Hi all,
the main reason why I chose spaCy and Prodigy for my NLP tasks was that it seemed to be very well documented and - most important - came with german models and with prodigy had an excellent tool to train and improve these models.
I need NLP for Named Entity Recognition. My source texts are 20,000 press releases from which I need to extract the organizations, people and locations and in a later step the brands they are about.
These entities (plus other significant terms) will then be used as search terms in order to discover online articles that have been published on base of these press releases.
I've now had the time to experiment with spaCy and prodigy for several weeks and am very frustrated with the german model's NER accuracy.
Be it ORG, PERSON or LOC entity, out of the box it by far detects too many false positives.
For ORG entities, I'd say its predictions are correct in about 30% of the cases.
For the last three weeks I spent my time trying to retrain the ORG entity.
In the end I had generated about 20k annotated sentences with an equal percentage of accept and reject tasks.
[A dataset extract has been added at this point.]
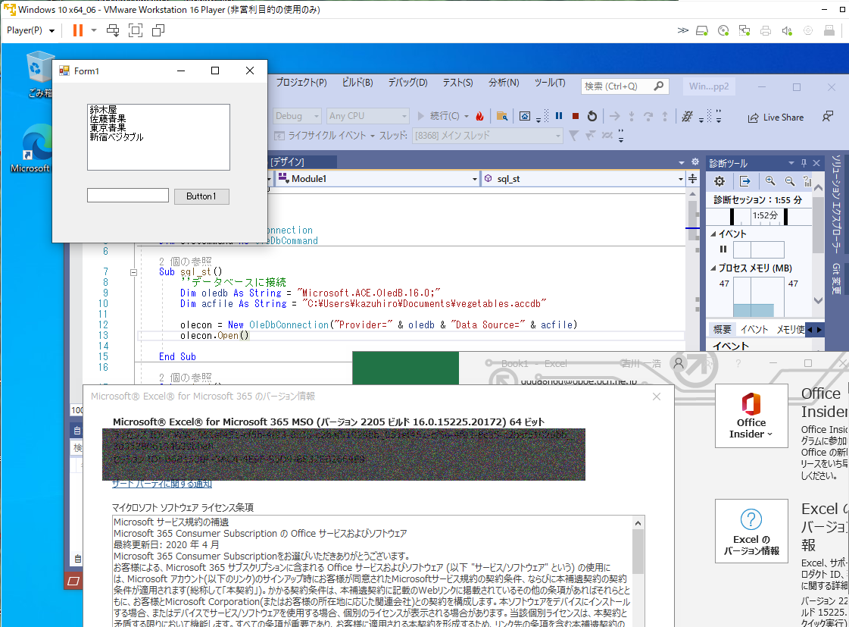Image resolution: width=849 pixels, height=627 pixels.
Task: Collapse the イベント section triangle
Action: click(713, 234)
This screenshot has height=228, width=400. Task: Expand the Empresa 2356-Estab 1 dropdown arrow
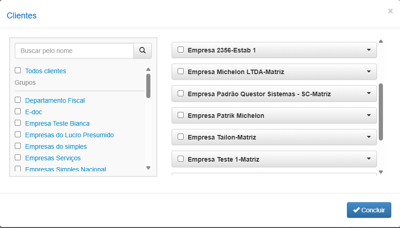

After batch training the 'de_core_news_sm' model with these sentences I noticed a slight improvement. The calculated accuracy of the train process now shows 90 %. But from what I can see I'd say it is now correct in about half of the cases.
So I thought, instead of trying to retrain the small model why not start from scratch and create a new entity type.
Following honnibal's video tutorial at https://prodi.gy/docs/video-new-entity-type I did the following:
prodigy dataset ner_org_strict_seedterms "Seed terms for ORG_STRICT"
prodigy terms.teach ner_org_strict_seedterms de_core_news_md --seeds "Daimler, Volkswagen, Apple, Microsoft, BMW, AEG, IBM"
When entering the prodigy app I got presented with the following suggestions:
empty, elephant, unknown, apple, tree, soda, greedy, dip, jumping, berry, slam, lemon .....
Well, these words don't exactly look as if they are German. And being german, I guess I should now.
Guys, are you sure that the german model that comes with spaCy has been trained on the right wikipedia corpus?